You are a leader of the China Chapter, and China will be hosting the 2025 Asia-Pacific symposium in December. How pleased were you to bring the APAC Symposium to China, and what do you hope people take away from the event?
I am thrilled that China will host the 2025 OHDSI Asia-Pacific Symposium. It’s a wonderful opportunity to showcase the rapid growth of real-world data research and health informatics in the region. I started the OHDSI China Chapter several years ago, and it is deeply rewarding to see it now in capable hands, continuing to grow and expand its impact. The Chapter has made tremendous progress in building data networks, developing local OMOP implementations, and connecting with global collaborators. My hope is that the symposium will foster deeper international collaboration, encourage open science, and inspire the next generation of researchers to join the OHDSI mission. It will also highlight the importance of aligning data standards and AI technologies across countries to advance global health research.
What are some of your hobbies, and what is one interesting thing that most community members might not know about you?

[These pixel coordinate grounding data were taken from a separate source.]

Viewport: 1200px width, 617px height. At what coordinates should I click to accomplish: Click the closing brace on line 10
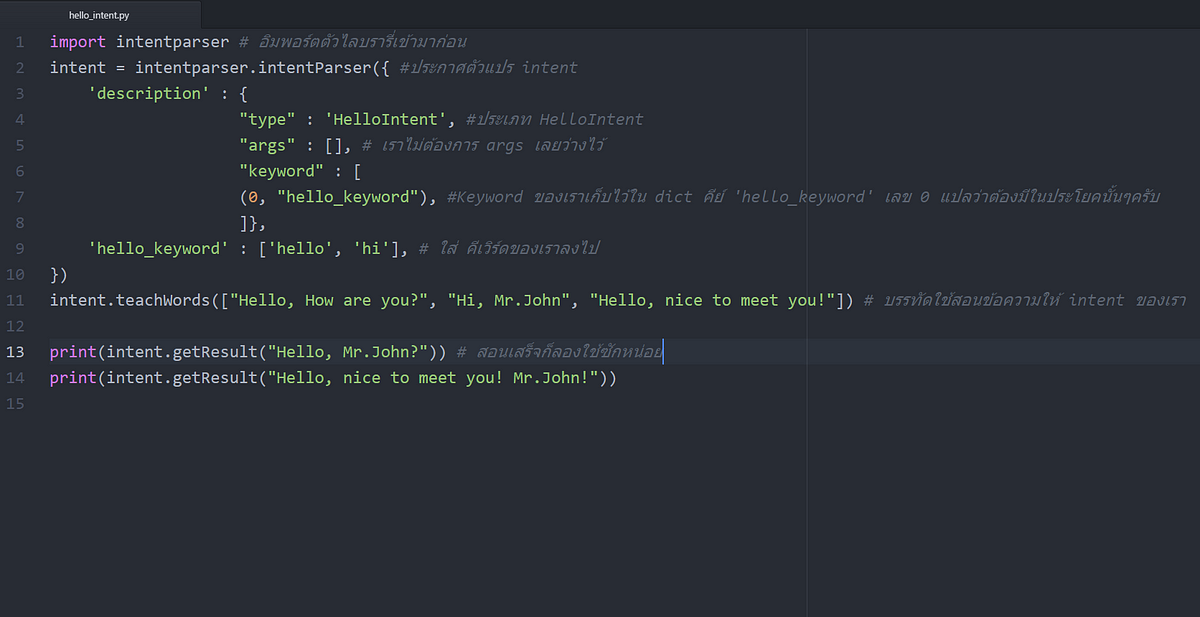pyautogui.click(x=54, y=274)
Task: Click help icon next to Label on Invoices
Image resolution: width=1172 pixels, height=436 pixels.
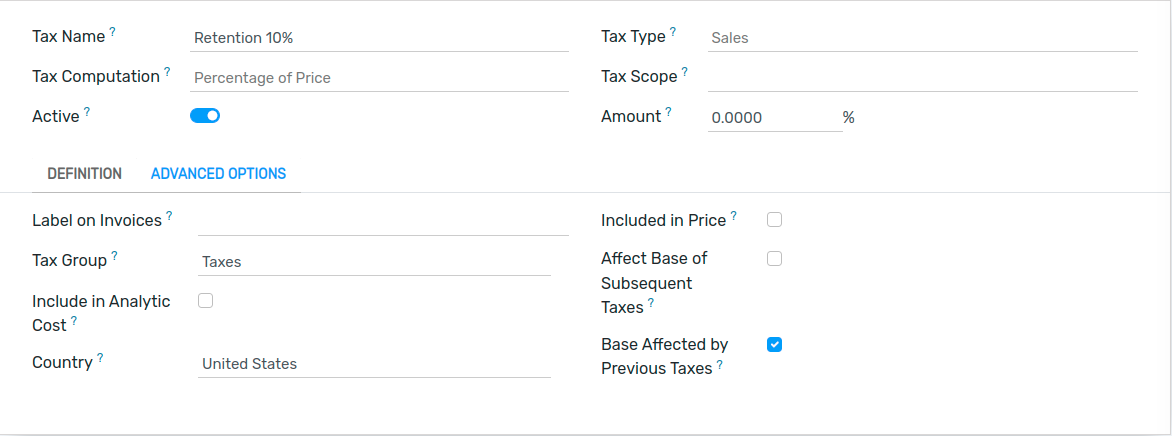Action: pyautogui.click(x=169, y=216)
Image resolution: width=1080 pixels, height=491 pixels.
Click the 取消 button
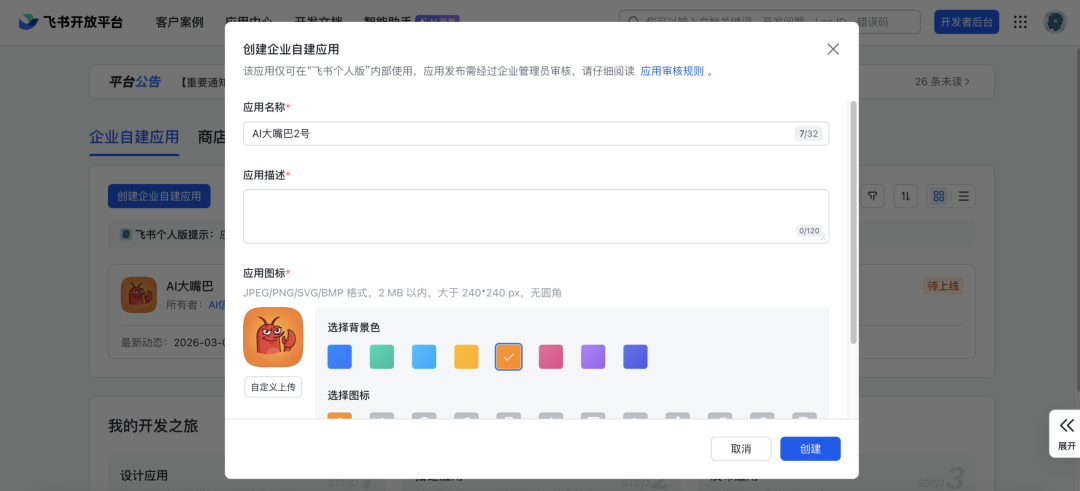[x=740, y=449]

My wife often jokes that I’m a bit boring—probably because I tend to spend too much time talking about data—but I do my best to keep life fun outside of work. Recently, I switched from badminton to pickleball, which has quickly become my favorite way to stay active and connect with friends. Maybe we should organize a friendly pickleball match at the next OHDSI symposium—nothing brings people together like a bit of friendly competition! Lately, I’ve also been experimenting with AI tools beyond biomedicine, exploring their applications in areas such as finance purely out of curiosity and enjoyment.